* [EXERCISE AIM]: A precise repetition of every line below is the required answer.

Stored data entries:
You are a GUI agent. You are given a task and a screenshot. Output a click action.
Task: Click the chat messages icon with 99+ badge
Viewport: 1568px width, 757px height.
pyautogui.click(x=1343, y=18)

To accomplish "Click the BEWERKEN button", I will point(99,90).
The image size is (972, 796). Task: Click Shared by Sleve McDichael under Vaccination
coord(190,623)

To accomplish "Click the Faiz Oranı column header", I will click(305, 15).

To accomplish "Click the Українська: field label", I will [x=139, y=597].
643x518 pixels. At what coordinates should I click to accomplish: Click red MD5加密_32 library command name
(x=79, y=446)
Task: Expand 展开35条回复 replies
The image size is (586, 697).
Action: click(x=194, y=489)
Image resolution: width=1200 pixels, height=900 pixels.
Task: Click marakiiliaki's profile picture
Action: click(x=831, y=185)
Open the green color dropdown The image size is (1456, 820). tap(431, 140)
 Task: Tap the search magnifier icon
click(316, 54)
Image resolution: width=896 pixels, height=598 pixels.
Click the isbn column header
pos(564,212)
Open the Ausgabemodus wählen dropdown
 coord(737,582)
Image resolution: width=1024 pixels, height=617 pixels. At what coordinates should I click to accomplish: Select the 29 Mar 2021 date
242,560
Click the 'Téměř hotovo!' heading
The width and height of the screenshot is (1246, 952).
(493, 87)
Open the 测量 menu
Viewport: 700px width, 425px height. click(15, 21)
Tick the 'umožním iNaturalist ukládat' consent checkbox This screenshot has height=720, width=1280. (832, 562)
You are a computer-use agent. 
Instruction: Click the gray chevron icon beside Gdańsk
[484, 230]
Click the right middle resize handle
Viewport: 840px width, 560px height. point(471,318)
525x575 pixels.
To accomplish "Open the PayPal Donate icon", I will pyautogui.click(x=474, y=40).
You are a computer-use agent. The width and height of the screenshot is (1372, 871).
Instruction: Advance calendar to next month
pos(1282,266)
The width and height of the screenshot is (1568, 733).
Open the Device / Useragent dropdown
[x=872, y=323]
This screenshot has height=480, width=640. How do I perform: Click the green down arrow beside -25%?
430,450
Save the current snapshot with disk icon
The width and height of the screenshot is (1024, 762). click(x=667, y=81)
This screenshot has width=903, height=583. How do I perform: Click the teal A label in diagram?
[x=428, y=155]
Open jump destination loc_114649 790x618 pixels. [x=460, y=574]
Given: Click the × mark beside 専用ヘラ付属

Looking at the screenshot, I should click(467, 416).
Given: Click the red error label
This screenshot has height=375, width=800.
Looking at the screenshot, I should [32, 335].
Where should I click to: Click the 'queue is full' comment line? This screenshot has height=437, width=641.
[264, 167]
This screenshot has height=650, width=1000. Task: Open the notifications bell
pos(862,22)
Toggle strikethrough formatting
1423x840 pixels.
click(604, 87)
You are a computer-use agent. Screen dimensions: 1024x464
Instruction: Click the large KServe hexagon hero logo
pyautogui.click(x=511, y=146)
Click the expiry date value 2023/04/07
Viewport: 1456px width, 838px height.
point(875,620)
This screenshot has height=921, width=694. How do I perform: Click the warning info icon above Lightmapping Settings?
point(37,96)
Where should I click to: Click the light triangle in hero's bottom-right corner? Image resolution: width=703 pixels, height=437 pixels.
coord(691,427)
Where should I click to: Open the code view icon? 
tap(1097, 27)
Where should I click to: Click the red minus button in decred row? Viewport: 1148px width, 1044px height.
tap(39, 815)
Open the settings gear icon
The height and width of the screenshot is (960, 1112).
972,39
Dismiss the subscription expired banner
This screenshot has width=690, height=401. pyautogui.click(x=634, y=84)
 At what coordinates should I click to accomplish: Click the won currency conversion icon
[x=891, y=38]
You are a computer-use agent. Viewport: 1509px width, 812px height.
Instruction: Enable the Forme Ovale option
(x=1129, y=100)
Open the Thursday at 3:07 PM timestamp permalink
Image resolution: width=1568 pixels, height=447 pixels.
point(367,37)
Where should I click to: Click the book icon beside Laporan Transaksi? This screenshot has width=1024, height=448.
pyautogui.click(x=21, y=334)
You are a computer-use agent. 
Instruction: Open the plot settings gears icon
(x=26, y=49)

* [SOLUTION TO THE EXERCISE]:
You are a GUI agent. You are given a task and a screenshot. Output a click action.
Task: Click the chat messages icon with 99+ badge
Viewport: 1568px width, 757px height.
pyautogui.click(x=1343, y=18)

To accomplish "Click the BEWERKEN button", I will point(99,90).
The image size is (972, 796). Task: Click Shared by Sleve McDichael under Vaccination
coord(190,623)

To accomplish "Click the Faiz Oranı column header", I will click(305, 15).

To accomplish "Click the Українська: field label", I will [x=139, y=597].
643x518 pixels. At what coordinates should I click to accomplish: Click red MD5加密_32 library command name
(x=79, y=446)
Task: Expand 展开35条回复 replies
The image size is (586, 697).
Action: click(x=194, y=489)
Image resolution: width=1200 pixels, height=900 pixels.
Task: Click marakiiliaki's profile picture
Action: click(x=831, y=185)
Open the green color dropdown The image size is (1456, 820). tap(431, 140)
 Task: Tap the search magnifier icon
click(316, 54)
Image resolution: width=896 pixels, height=598 pixels.
Click the isbn column header
pos(564,212)
Open the Ausgabemodus wählen dropdown
 coord(737,582)
Image resolution: width=1024 pixels, height=617 pixels. At what coordinates should I click to accomplish: Select the 29 Mar 2021 date
242,560
Click the 'Téměř hotovo!' heading
The width and height of the screenshot is (1246, 952).
(493, 87)
Open the 测量 menu
Viewport: 700px width, 425px height. click(15, 21)
Tick the 'umožním iNaturalist ukládat' consent checkbox This screenshot has height=720, width=1280. (832, 562)
You are a computer-use agent. 
Instruction: Click the gray chevron icon beside Gdańsk
[484, 230]
Click the right middle resize handle
Viewport: 840px width, 560px height. point(471,318)
525x575 pixels.
To accomplish "Open the PayPal Donate icon", I will pyautogui.click(x=474, y=40).
You are a computer-use agent. The width and height of the screenshot is (1372, 871).
Instruction: Advance calendar to next month
pos(1282,266)
The width and height of the screenshot is (1568, 733).
Open the Device / Useragent dropdown
[x=872, y=323]
This screenshot has height=480, width=640. How do I perform: Click the green down arrow beside -25%?
430,450
Save the current snapshot with disk icon
The width and height of the screenshot is (1024, 762). click(x=667, y=81)
This screenshot has width=903, height=583. How do I perform: Click the teal A label in diagram?
[x=428, y=155]
Open jump destination loc_114649 790x618 pixels. [x=460, y=574]
Given: Click the × mark beside 専用ヘラ付属

Looking at the screenshot, I should click(467, 416).
Given: Click the red error label
This screenshot has height=375, width=800.
Looking at the screenshot, I should [32, 335].
Where should I click to: Click the 'queue is full' comment line? This screenshot has height=437, width=641.
[264, 167]
This screenshot has height=650, width=1000. Task: Open the notifications bell
pos(862,22)
Toggle strikethrough formatting
1423x840 pixels.
click(604, 87)
You are a computer-use agent. Screen dimensions: 1024x464
Instruction: Click the large KServe hexagon hero logo
pyautogui.click(x=511, y=146)
Click the expiry date value 2023/04/07
Viewport: 1456px width, 838px height.
point(875,620)
This screenshot has height=921, width=694. How do I perform: Click the warning info icon above Lightmapping Settings?
point(37,96)
Where should I click to: Click the light triangle in hero's bottom-right corner? Image resolution: width=703 pixels, height=437 pixels.
coord(691,427)
Where should I click to: Open the code view icon? 
tap(1097, 27)
Where should I click to: Click the red minus button in decred row? Viewport: 1148px width, 1044px height.
tap(39, 815)
Open the settings gear icon
The height and width of the screenshot is (960, 1112).
972,39
Dismiss the subscription expired banner
This screenshot has width=690, height=401. pyautogui.click(x=634, y=84)
 At what coordinates should I click to accomplish: Click the won currency conversion icon
[x=891, y=38]
You are a computer-use agent. Viewport: 1509px width, 812px height.
Instruction: Enable the Forme Ovale option
(x=1129, y=100)
Open the Thursday at 3:07 PM timestamp permalink
Image resolution: width=1568 pixels, height=447 pixels.
point(367,37)
Where should I click to: Click the book icon beside Laporan Transaksi? This screenshot has width=1024, height=448.
pyautogui.click(x=21, y=334)
You are a computer-use agent. 
Instruction: Open the plot settings gears icon
(x=26, y=49)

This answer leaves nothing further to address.